* _WRITTEN PROBLEM_
Repeat the text of every record below word for word, leaving out the pictures.

* _THE DATA_
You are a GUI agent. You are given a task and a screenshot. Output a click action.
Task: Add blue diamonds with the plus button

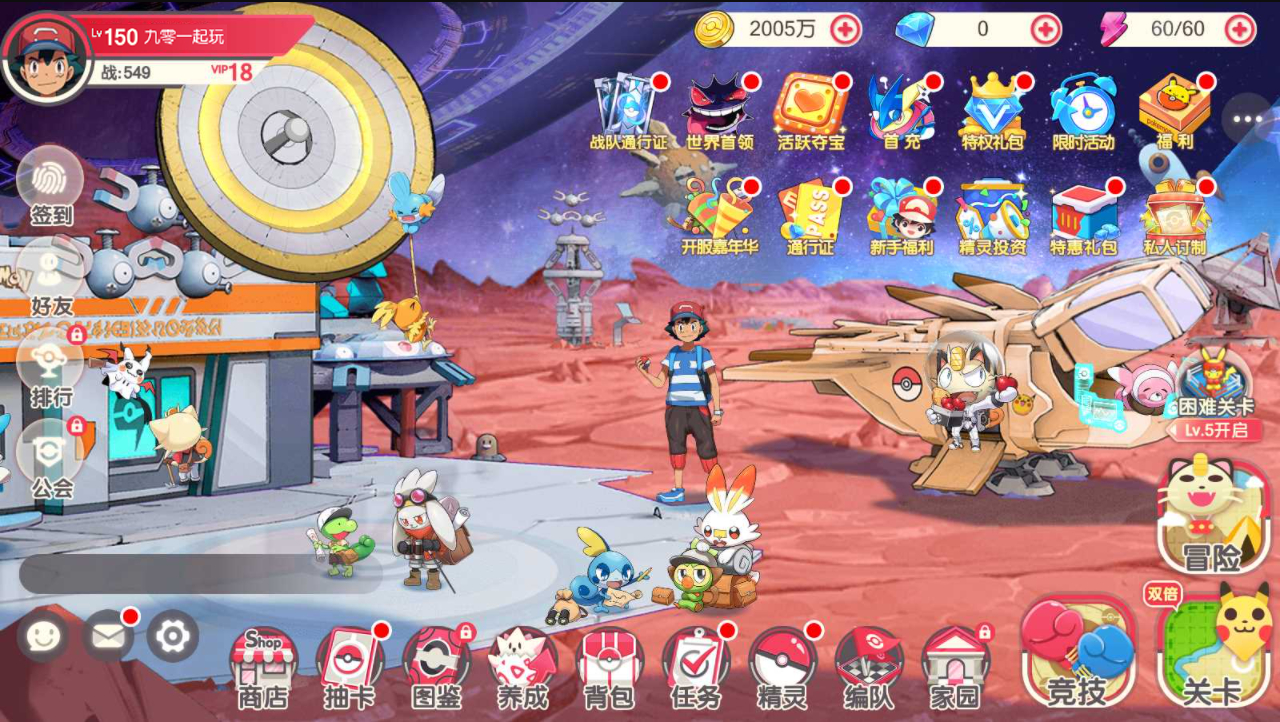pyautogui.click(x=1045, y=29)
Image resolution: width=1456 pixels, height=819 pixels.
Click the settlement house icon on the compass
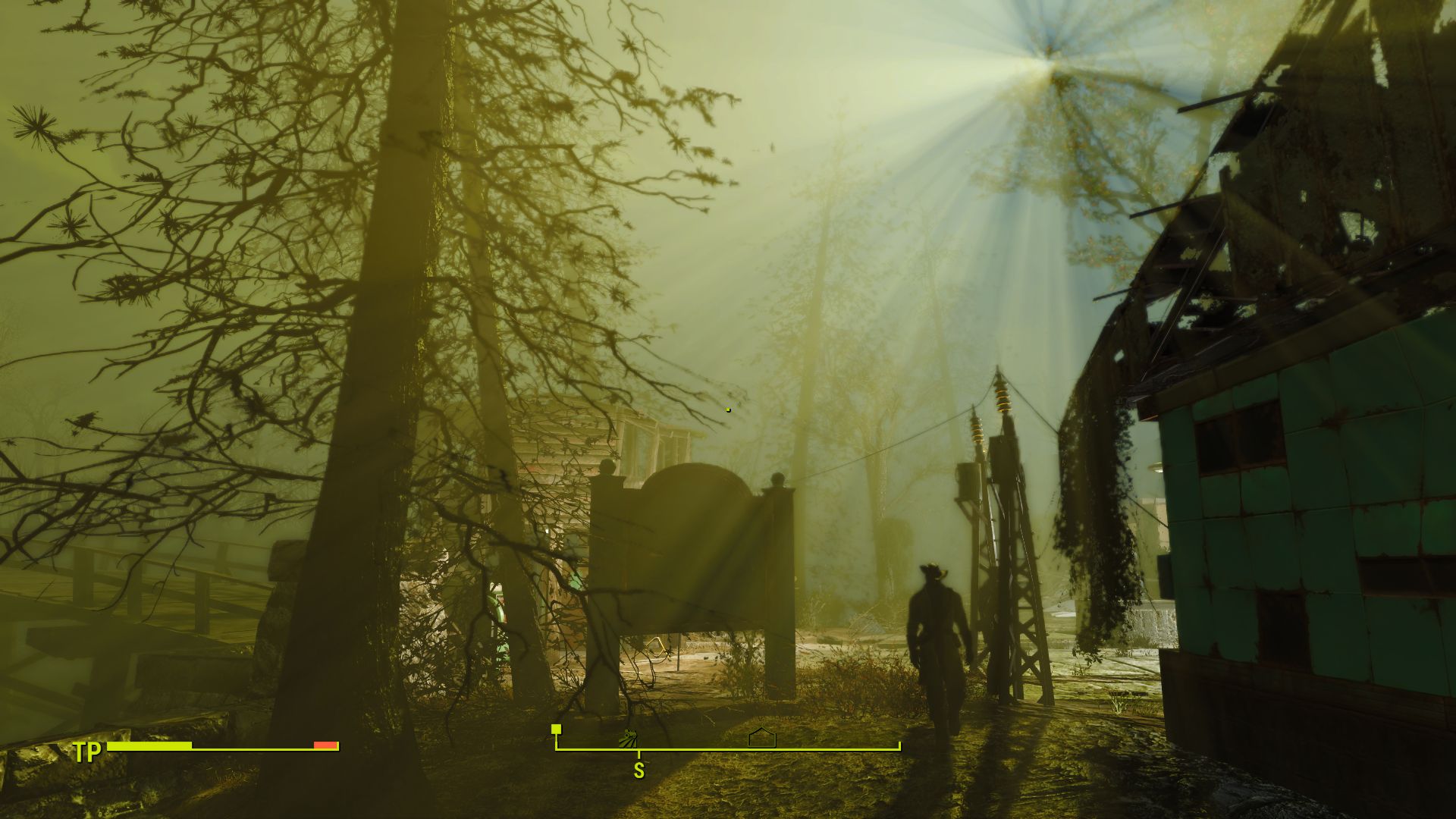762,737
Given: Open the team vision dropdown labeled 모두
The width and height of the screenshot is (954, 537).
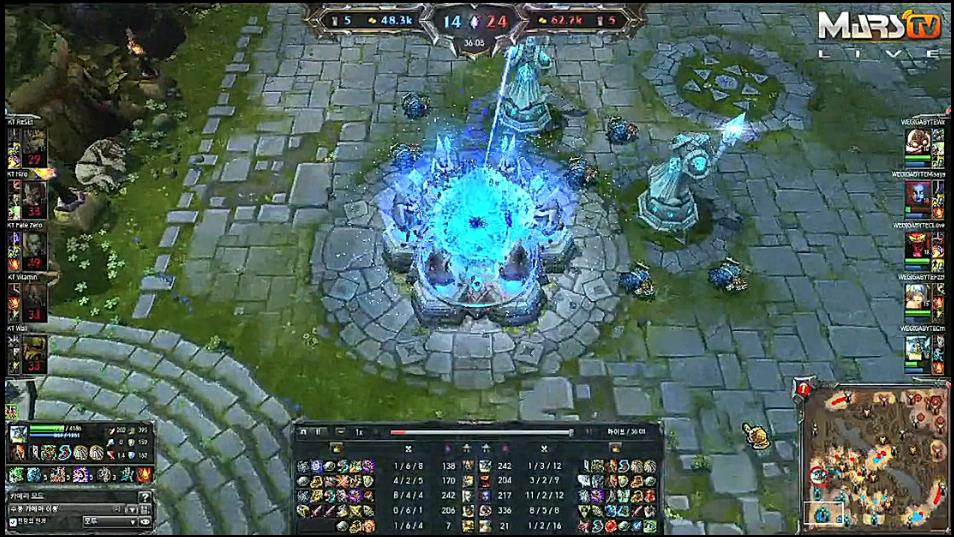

* _RESULT FOR THIS TASK_
You are a GUI agent. You are given a task and a screenshot. Output a click action.
Task: Add blue diamonds with the plus button

pyautogui.click(x=1045, y=29)
Image resolution: width=1456 pixels, height=819 pixels.
Click the settlement house icon on the compass
762,737
Given: Open the team vision dropdown labeled 모두
The width and height of the screenshot is (954, 537).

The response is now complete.